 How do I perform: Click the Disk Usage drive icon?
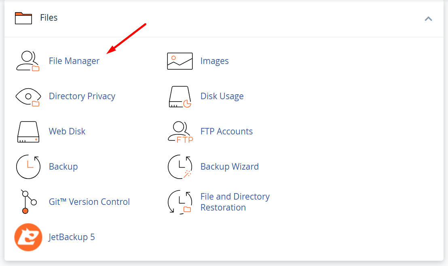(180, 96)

┄┄┄┄┄┄┄┄┄┄┄┄┄┄┄┄┄┄┄┄

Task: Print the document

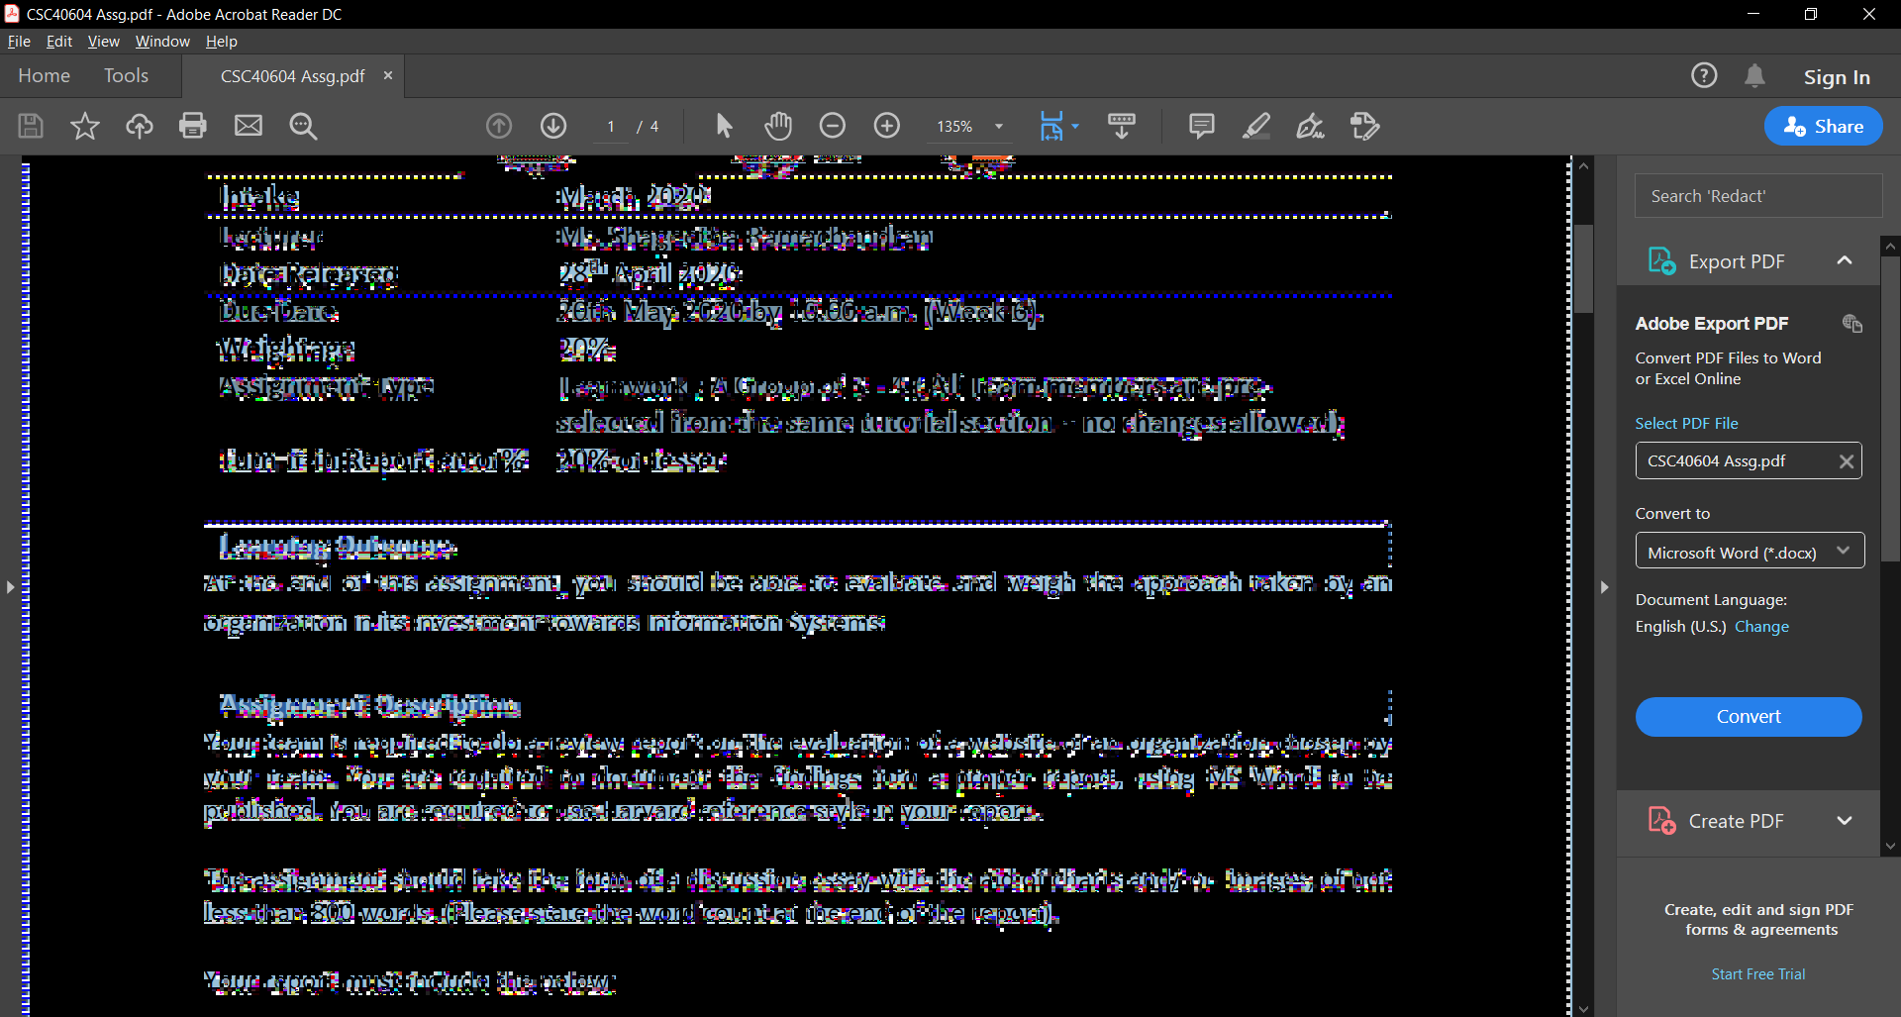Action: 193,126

┄┄┄┄┄┄┄┄┄┄┄┄┄┄┄┄┄┄┄┄

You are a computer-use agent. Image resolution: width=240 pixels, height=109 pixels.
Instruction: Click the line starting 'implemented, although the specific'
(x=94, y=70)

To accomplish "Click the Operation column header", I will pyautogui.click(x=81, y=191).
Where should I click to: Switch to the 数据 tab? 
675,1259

┄┄┄┄┄┄┄┄┄┄┄┄┄┄┄┄┄┄┄┄

▶ _Written request_
Transcribe the listing lines starting at the one containing "You are a computer-use" and ending after the one containing "(x=94, y=70)", reproducing them without change.

▶ _Exercise answer_
You are a computer-use agent. Image resolution: width=240 pixels, height=109 pixels.
Instruction: Click the line starting 'implemented, although the specific'
(x=94, y=70)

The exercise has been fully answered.